About Michael Stahl

Michael Stahl

Michael J. Stahl is Visiting Research Scholar in Hebrew Bible and the Ancient Near East at New York University, where he received his Ph.D. in 2018. Dr. Stahl’s research integrates critical theoretical approaches with historical and philological methodologies to explore the intersection of politics and religion in the Hebrew Bible and ancient Israel (including early Judaism). Among his various publications, Dr. Stahl is the author of the monograph, The “God of Israel” in History and Tradition (Brill, 2021).


Presenter at

Spring Bible & Archaeology Fest 2023
Battle of the Gods: The Prophet Elijah and the Origins of Biblical Monotheism

The biblical books of Kings present the figure of Elijah as God’s lone prophet in the wilderness, an anti-establishment critic zealously devoted to the exclusive worship of the Israelite deity Yahweh. Most dramatically, Elijah participates in a public life-or-death contest with the prophets of the Phoenician storm-god Baal on Mt. Carmel to see who is truly the one God—Yahweh or Baal (1 Kings 18)? Two deities enter, but only one may leave.

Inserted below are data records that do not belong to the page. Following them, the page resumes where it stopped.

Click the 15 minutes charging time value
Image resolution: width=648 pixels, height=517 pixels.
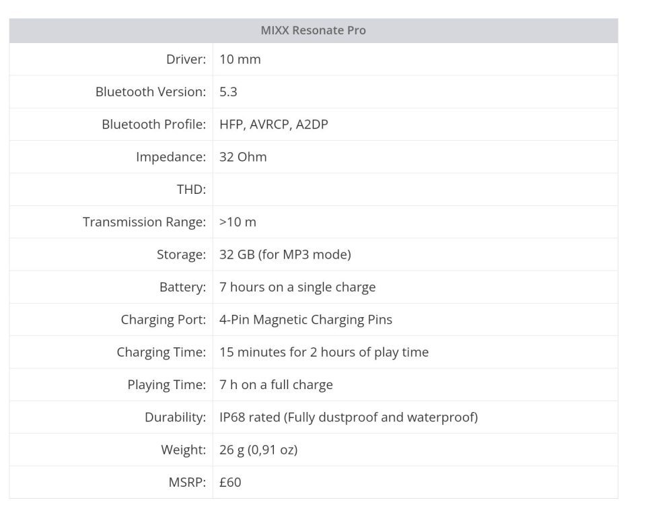[x=324, y=352]
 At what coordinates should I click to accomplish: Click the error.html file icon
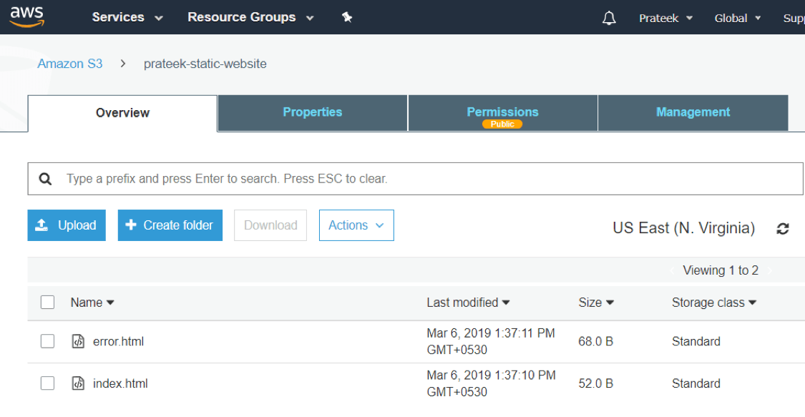[78, 342]
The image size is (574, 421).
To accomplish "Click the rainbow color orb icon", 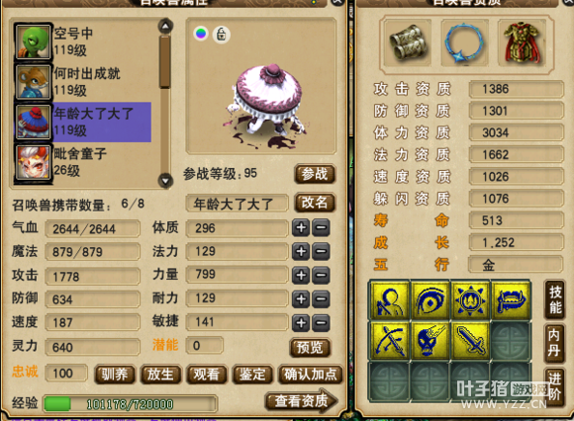I will click(x=201, y=34).

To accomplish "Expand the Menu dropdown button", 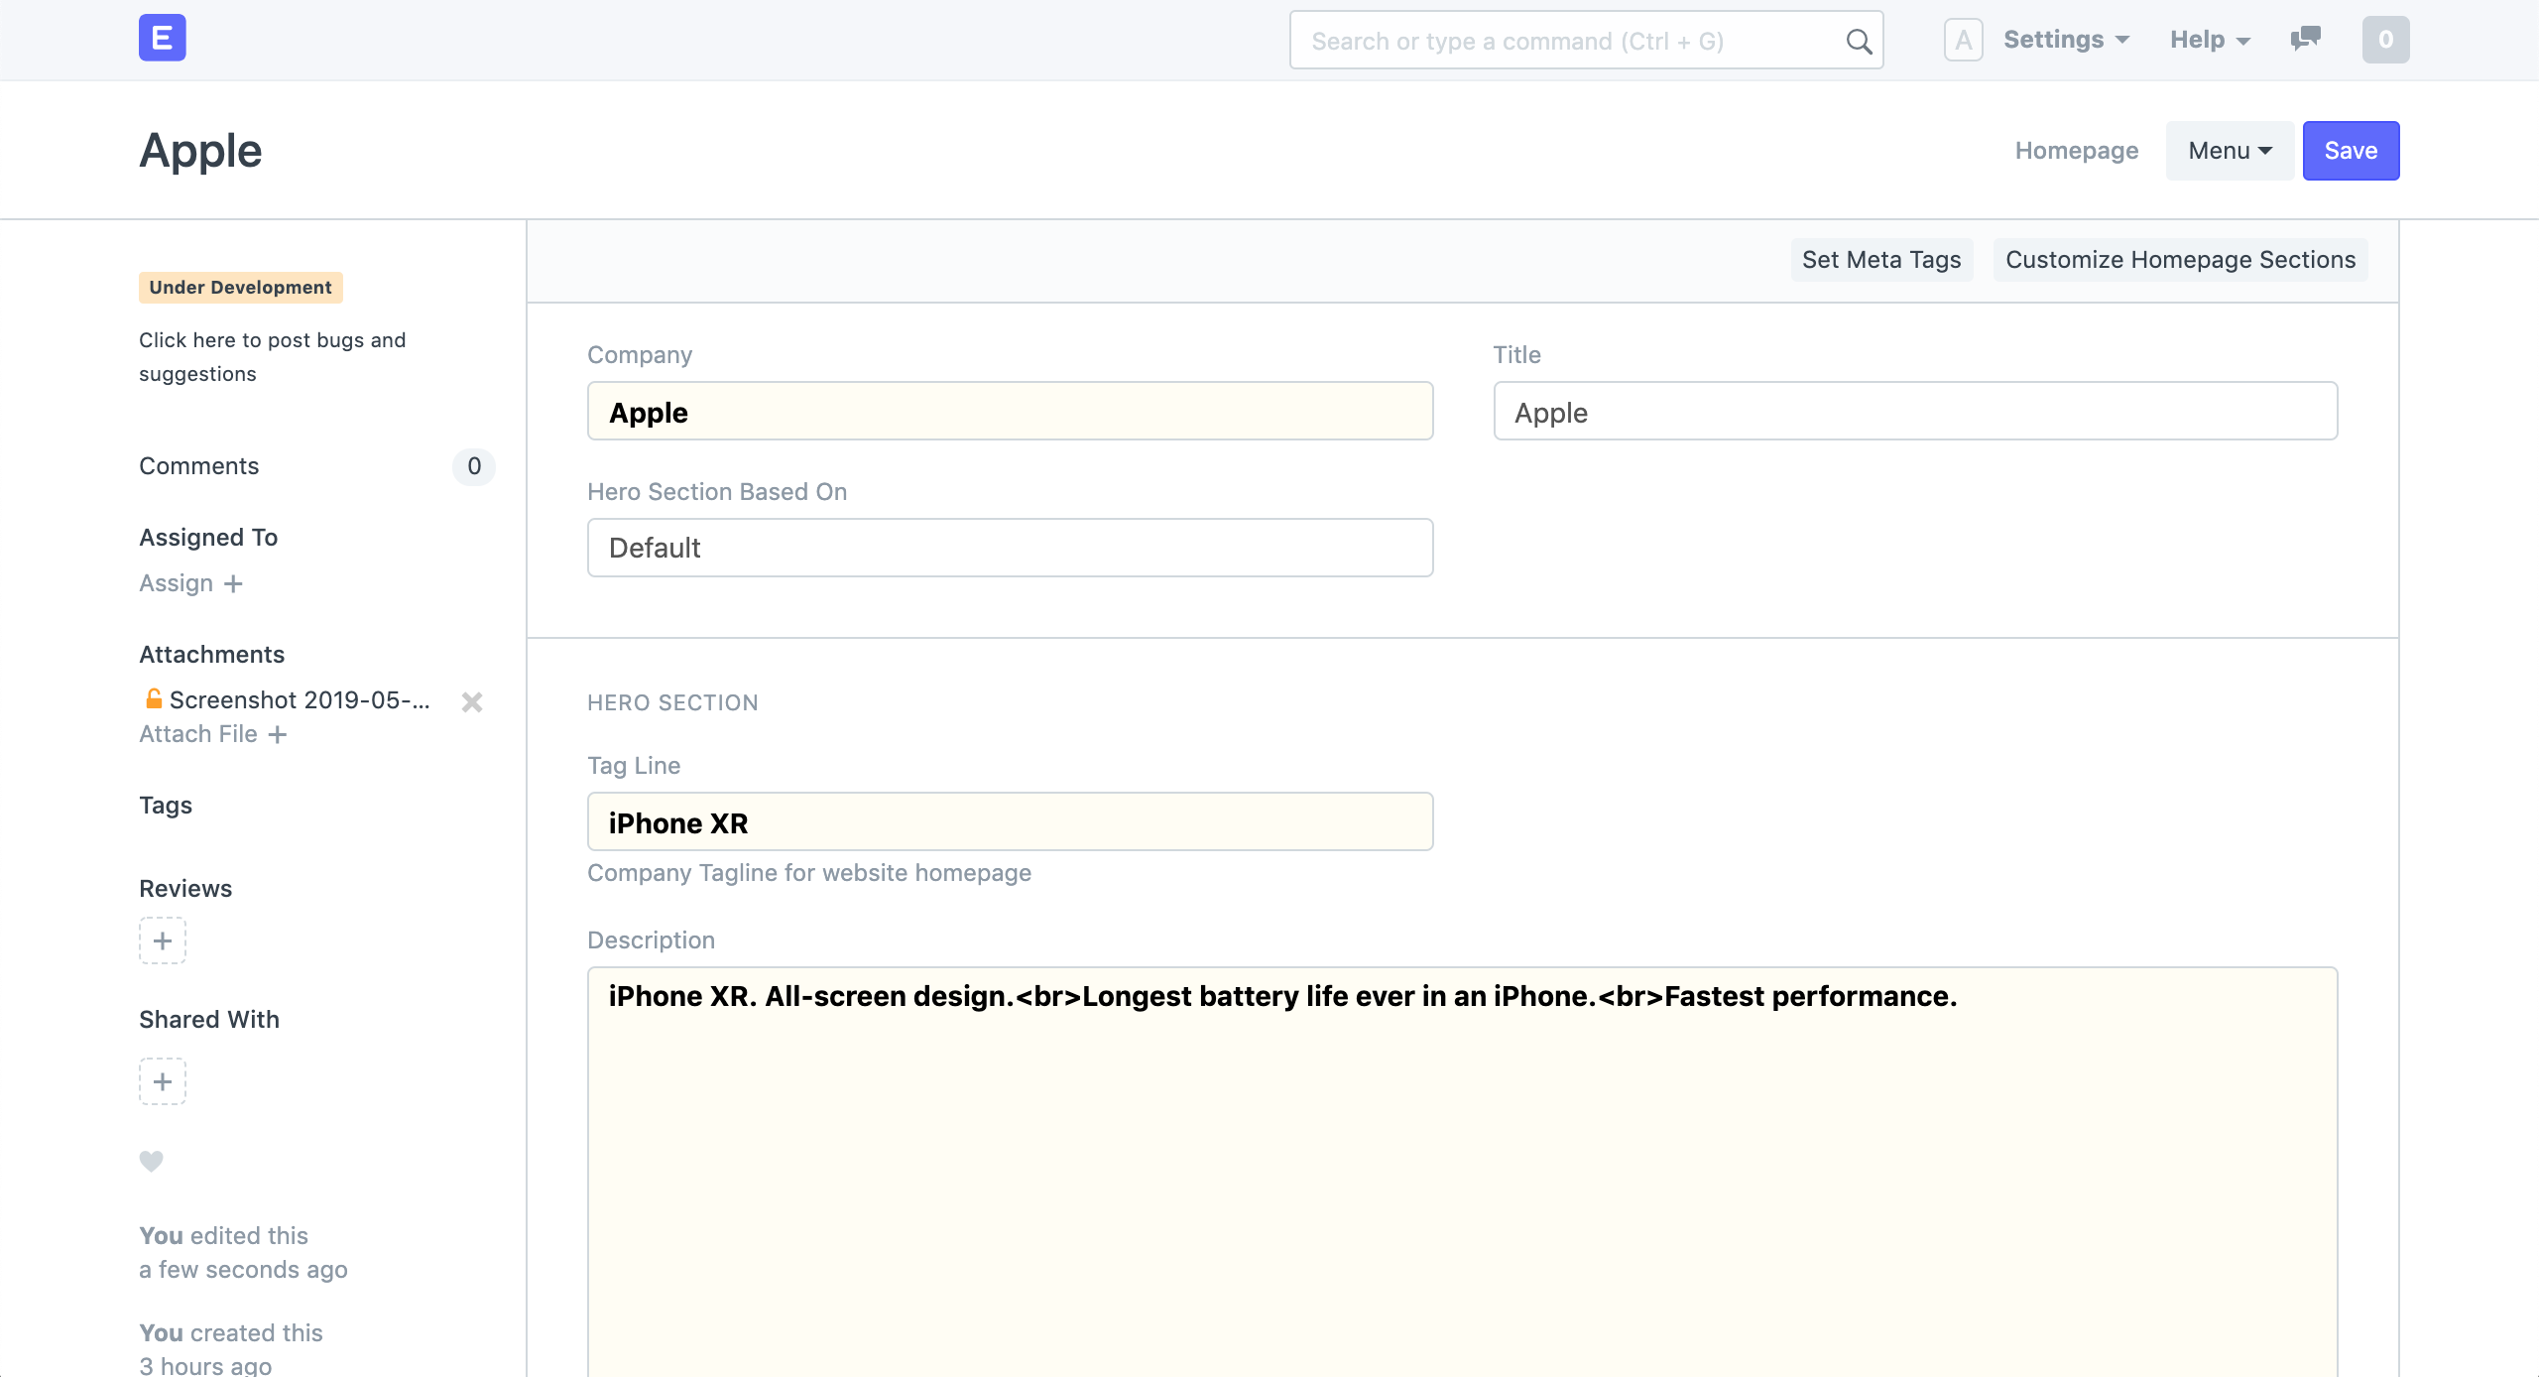I will (x=2230, y=151).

While scholars often accept the Elijah story’s claim that Yahweh and Baal were ideological foes in ancient Israel, the historical evidence suggests another picture: that the biblical text’s monotheistic attack on Phoenician Baal comes from a much later time and place, one of empire and exile. Using biblical and archaeological evidence, this lecture explores Yahweh and Baal’s relationship in early Israel and why the later biblical authors of the Elijah story imagined a time when Baal’s worship once threatened Yahweh’s status as the only God.